TO DO =>
Update the entries below by replacing "screenshot" with "screen capture" wherever it appears, leaving everything else unchanged and the pictures out of your answer.

Page and screen pointing data
■ ■ ■ ■

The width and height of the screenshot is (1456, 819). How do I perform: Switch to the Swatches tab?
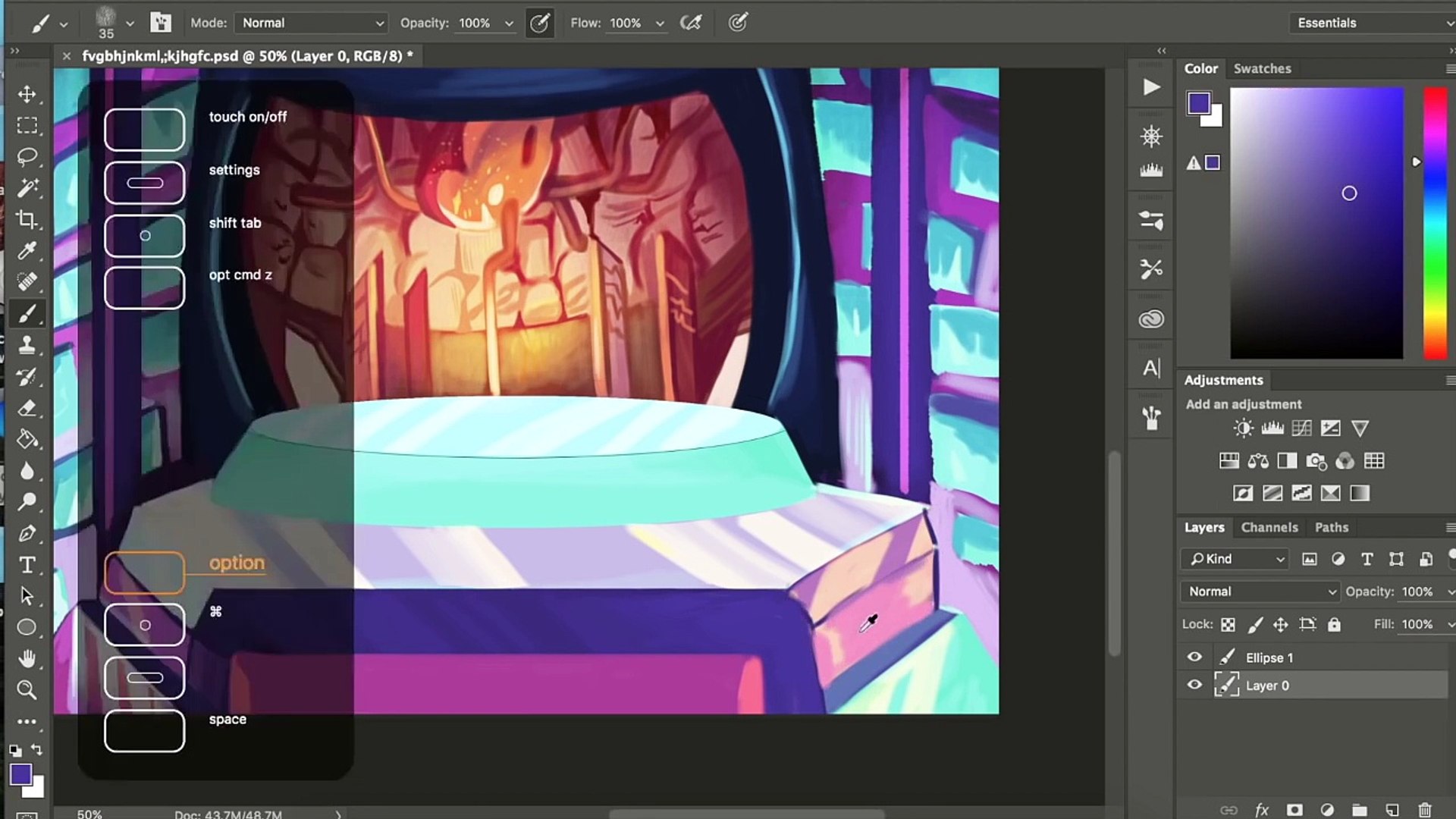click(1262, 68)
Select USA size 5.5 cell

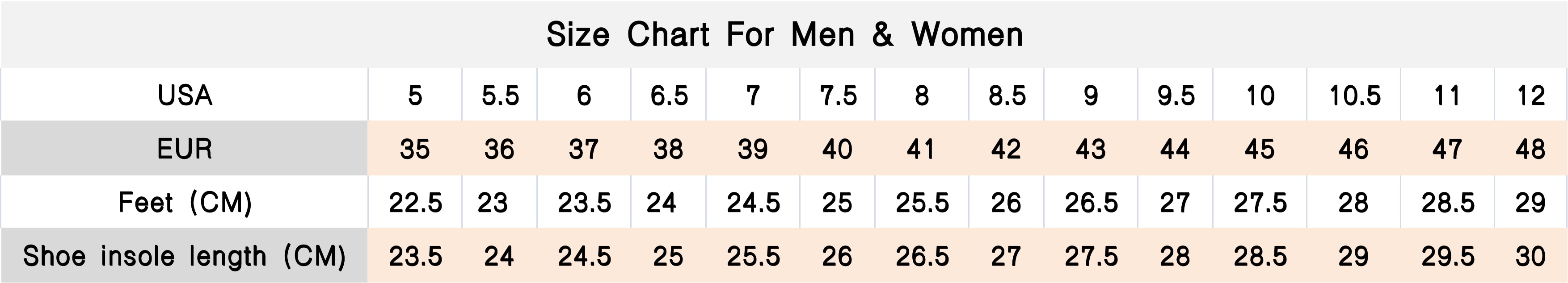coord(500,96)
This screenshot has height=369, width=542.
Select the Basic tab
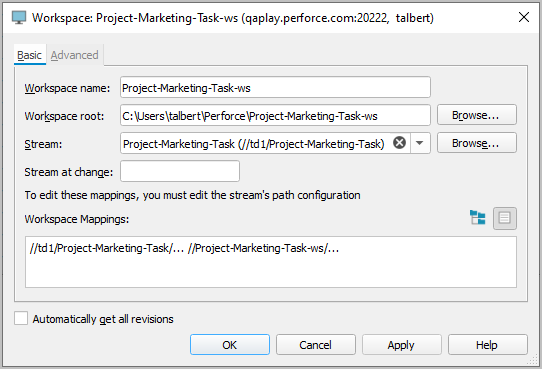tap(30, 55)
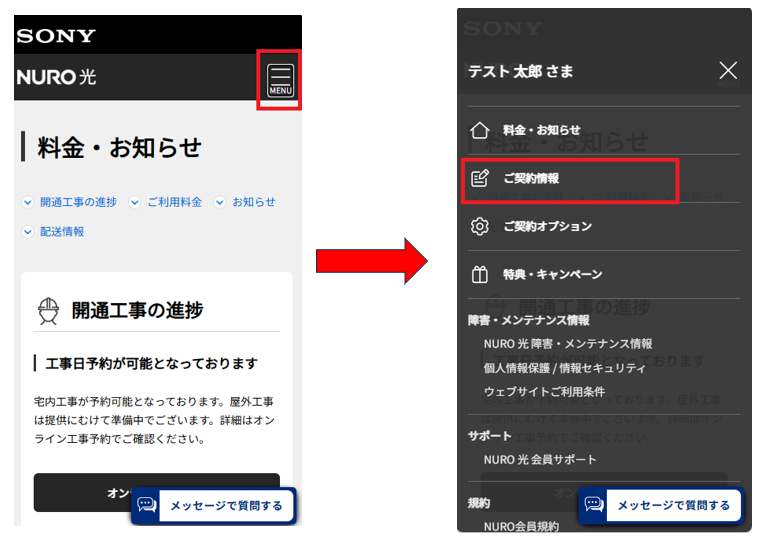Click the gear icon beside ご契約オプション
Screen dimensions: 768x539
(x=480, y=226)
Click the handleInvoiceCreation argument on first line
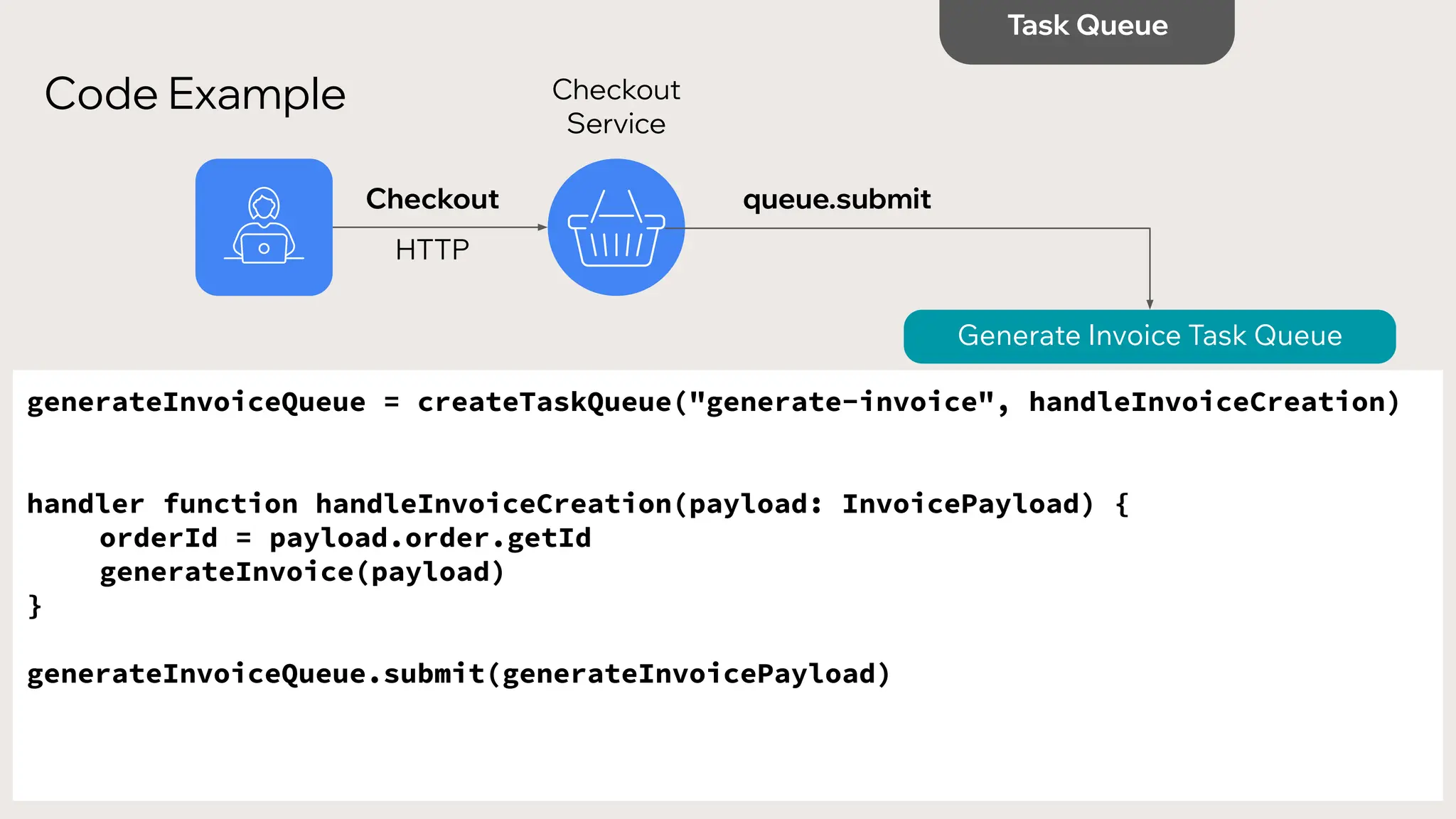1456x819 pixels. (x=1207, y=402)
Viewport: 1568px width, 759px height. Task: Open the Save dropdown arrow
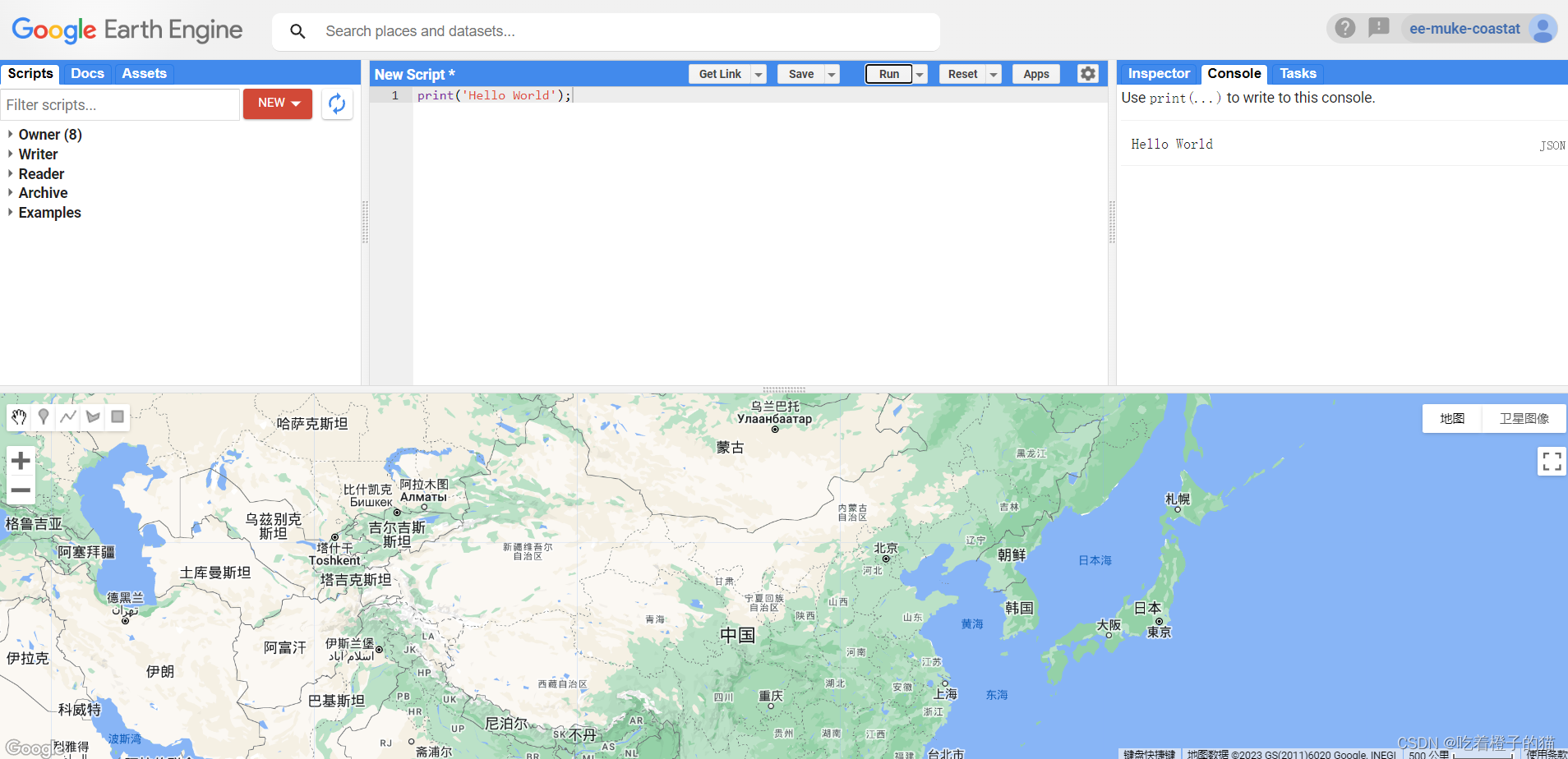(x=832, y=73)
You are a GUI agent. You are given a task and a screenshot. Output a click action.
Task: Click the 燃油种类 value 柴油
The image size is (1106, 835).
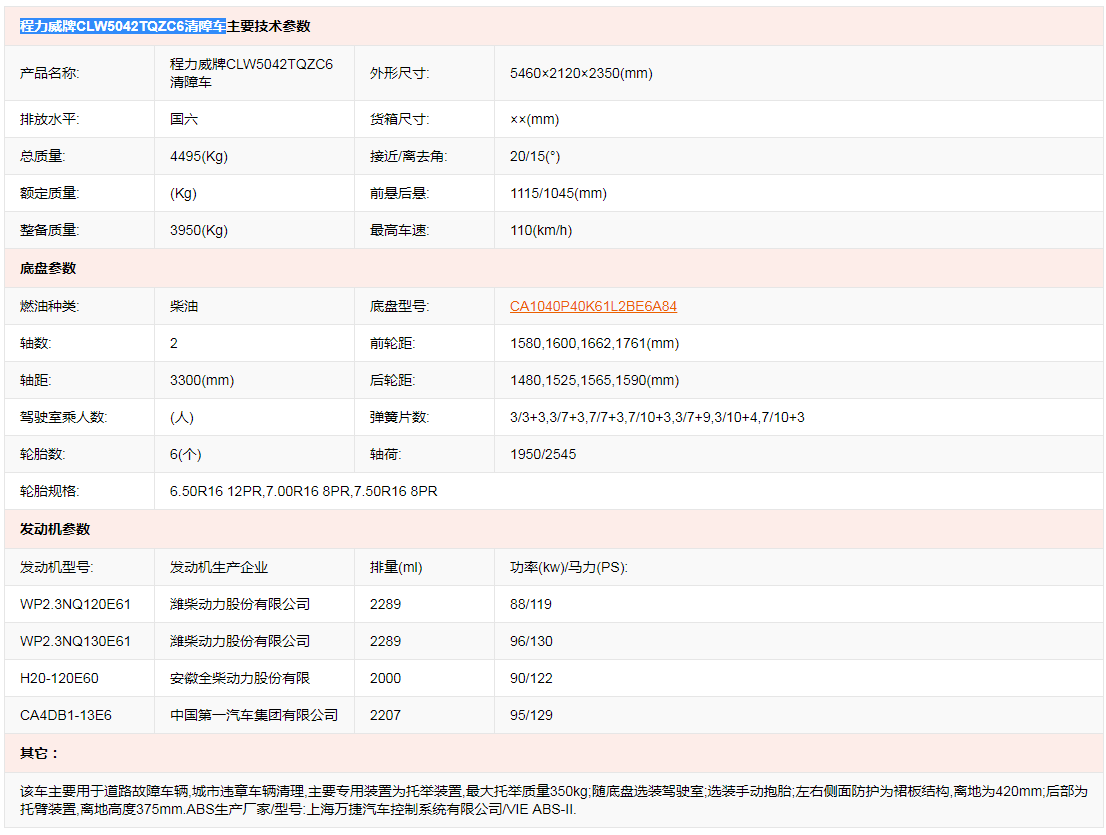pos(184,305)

■ ■ ■ ■

SOLUTION TO THE PROBLEM =>
The width and height of the screen capture is (1456, 819). How do I perform: Switch to the Swatches tab?
click(1262, 68)
Select USA size 5.5 cell

coord(500,96)
This screen capture has height=369, width=542.
Select the Basic tab
tap(30, 55)
Click the gear icon beside ご契約オプション
Screen dimensions: 768x539
(x=480, y=226)
Click the handleInvoiceCreation argument on first line
1456x819 pixels. (x=1207, y=402)
Viewport: 1568px width, 759px height. Task: Open the Save dropdown arrow
(x=832, y=73)
You are a GUI agent. You are given a task and a screen capture. Output a click action.
Task: Click the 燃油种类 value 柴油
The image size is (1106, 835).
pos(184,305)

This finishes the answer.